Range anxiety, hydrogen style
|Gabe Nelson is a reporter for Automotive Newsand is based in Washington, D.C.|
WASHINGTON -- Honda's hydrogen fuel cell electric vehicle, the FCX Clarity, has been known to travel thousands of miles without refueling.
But only while sitting on the back of a truck.
There are so few hydrogen fueling stations in the United States that Honda often must ship the car from California if it wants to take regulators or curious members of Congress for a spin.
And that is just what the company did this month when it put the FCX Clarity on display at an electric vehicle conference in Washington.
I was able to take a spin in the car, one of just two hydrogen-fueled cars being offered to the American public, along with the Mercedes-Benz F-Cell.
At first blush, it was stunning: The thing drove just like other electric cars. It had a surprising amount of passenger and cargo space, too, considering that Honda had to wedge a hydrogen tank and fuel cell stack into a car the size and shape of a Toyota Prius.

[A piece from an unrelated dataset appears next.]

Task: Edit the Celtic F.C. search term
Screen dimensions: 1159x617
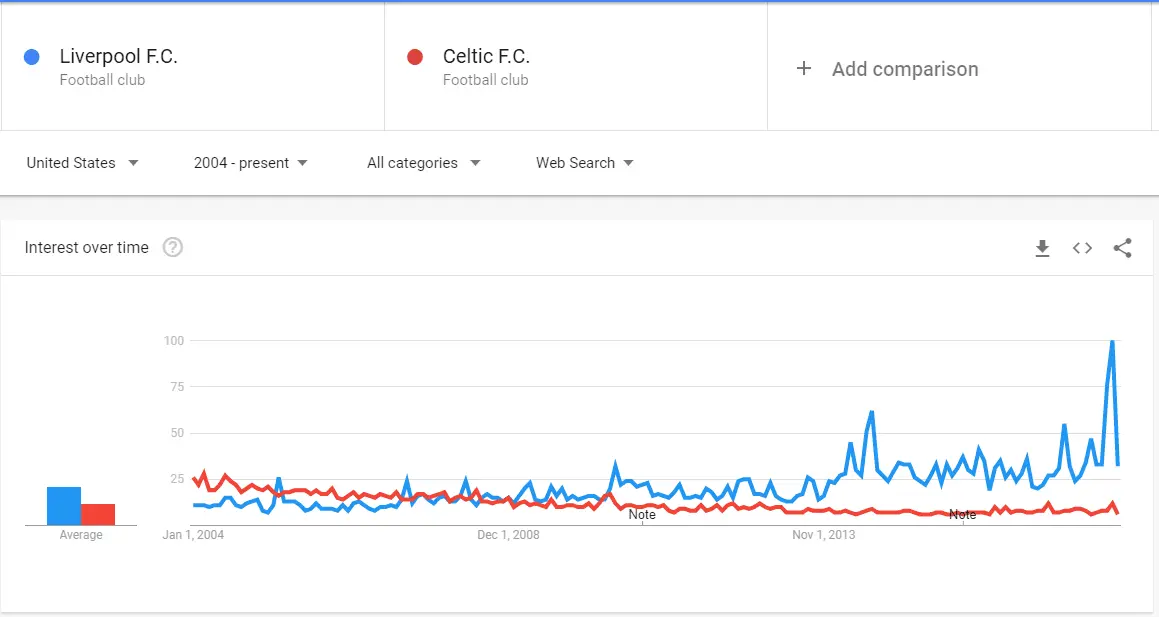Action: click(486, 57)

But the refueling options -- that is to say, the lack of options -- demonstrate how far the vision of the hydrogen car still is from reality.
The navigation system in the FCX Clarity showed a station within the city limits of Washington. But as a Honda executive informed me, that station has closed since the last time the navigation software was updated.

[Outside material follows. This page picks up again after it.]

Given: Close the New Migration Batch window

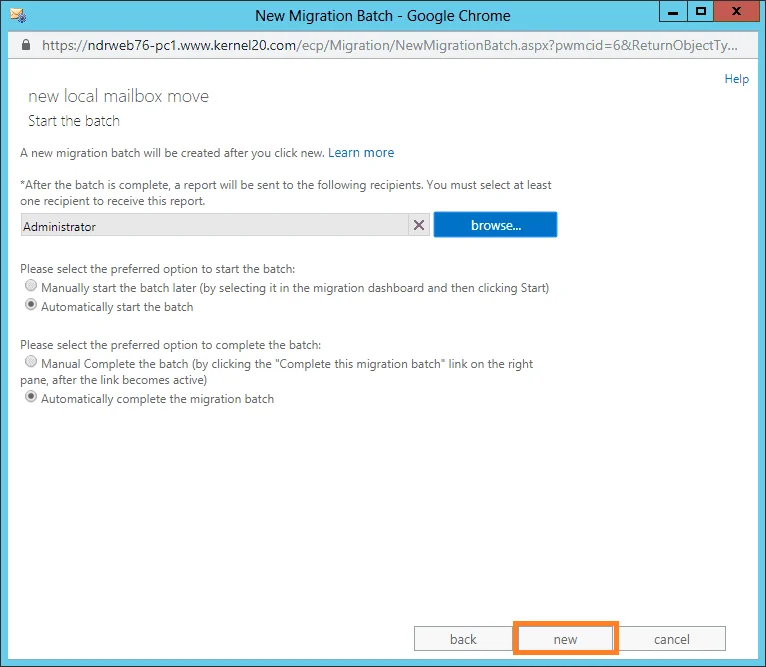Looking at the screenshot, I should (x=737, y=12).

After that, the nearest station listed by the navigation system was about 2,400 miles away -- in Las Vegas. But even if the FCX Clarity could have made it there on a single tank of hydrogen, it would have done no good. That fueling station, operated by the University of Nevada, Las Vegas, closed in July 2010 because of a lack of funding.
To be fair, other stations have taken their place. There is now a station in Columbia, S.C. But according to the U.S. Department of Energy, there are just 10 public fueling stations nationwide. Nine of them are in California.
Honda started leasing the FCX Clarity in 2008. The company plans to launch the car's successor around 2015, to compete with offerings from Hyundai and Toyota.
The companies cannot be expected to build their own network of hydrogen stations to fuel those cars. That is not their area of expertise.
But if more stations do not sprout up soon, the automakers will be stuck taking aim at a very specific type of customer: the kind that owns a trailer.